After Christopher Columbus “discovered” America, Europeans drove the Indians from their land and even enslaved them, but it was Africans who would endure the brunt of slavery.

As Virginia Indian tribes seek federal recognition, some African-American groups are focusing not on the two races’ shared history of mistreatment but on historical discrimination by Native Americans.

That is because the Pamunkey tribe and perhaps others prohibited their members from intermarrying with African-Americans.

U.S. Rep. Robert C. “Bobby” Scott, D-Va., says he has supported the efforts of Virginia tribes fighting for years for federal recognition through the U.S. Bureau of Indian Affairs or congressional action.

“However, the BIA should take any accusations of civil rights violations seriously when considering granting federal recognition,” Scott said. “When evidence came to light that the Pamunkey once had discriminatory laws, the bureau should have conducted a more thorough review to accurately assess the impact these now repealed discriminatory laws had on the tribe.”

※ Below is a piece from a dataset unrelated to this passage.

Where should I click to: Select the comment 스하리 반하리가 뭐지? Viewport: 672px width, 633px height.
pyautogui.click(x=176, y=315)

If the review clearly shows the tribe has reformed its laws and has not recently practiced discrimination, the recognition process should move forward, Scott said. “If that happens to be the case, then the Pamunkey should be recognized accordingly.”

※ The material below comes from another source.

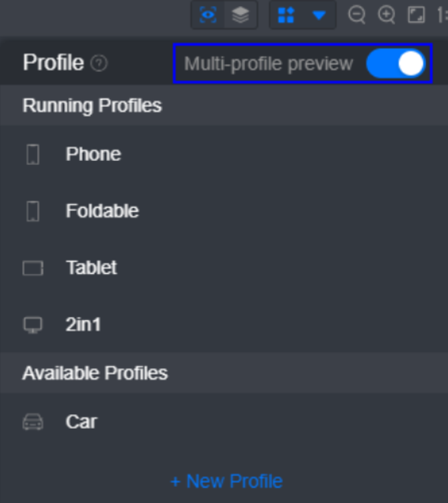Turn off the Multi-profile preview switch
The height and width of the screenshot is (503, 448).
pyautogui.click(x=395, y=63)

Gregory Smithers, associate professor of history at Virginia Commonwealth University, said the Pamunkey tribe’s marriage rule should be put into historical context. It mirrored Jim Crow laws and Virginia’s Racial Integrity Act of 1924, which prohibited intermarriage between white and black people.

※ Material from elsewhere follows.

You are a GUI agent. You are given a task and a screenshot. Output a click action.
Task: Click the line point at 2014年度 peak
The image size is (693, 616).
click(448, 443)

Walter Plecker, the state official in charge of overseeing racial purity, declared that Native Americans no longer existed in Virginia because they were all mixed with African Americans. So the Pamunkey reacted with their own laws.

The Pamunkey, and other tribes such as the Nottoway, had a long history of intermarriage with African Americans. But after Plecker’s decree, they began to make an effort to distinguish between who was full Native American and who was mixed.

“Part of this goes back to a long and complicated history where African Americans and Native Americans haven’t always formed coalitions to fight against racial injustice,” Smithers said.

The history between Native Americans and African Americans has been more complicated on the East Coast than on the West Coast, noted Staysea McCutheon, a member of the Shinnecock tribe in Southampton, N.Y.

“The West Coast was able to maintain their identity longer than the East Coast because the Mayflower didn’t hit the West Coast,” McCutheon said. “So when they brought the slaves, they didn’t bring them around California; they brought them on the East Coast … That’s why we look the way we look.”

On the East Coast, there was much more intermarriage between Native Americans and African Americans. Indians often took in runaway slaves and hid them. This led to intermarriage, and their children often became tribal members.

Some tribes are seeking to oust members who aren’t “Native American enough.” In the past 10 years, the Cherokee have removed hundreds of people from their roll because their ancestors were African-American.

“Now you’re telling them that they’re no longer wanted,” McCutheon said. “But it’s not that you’re telling them they’re no longer wanted because you’re not native; you’re not wanted because you’re black. That’s a problem.”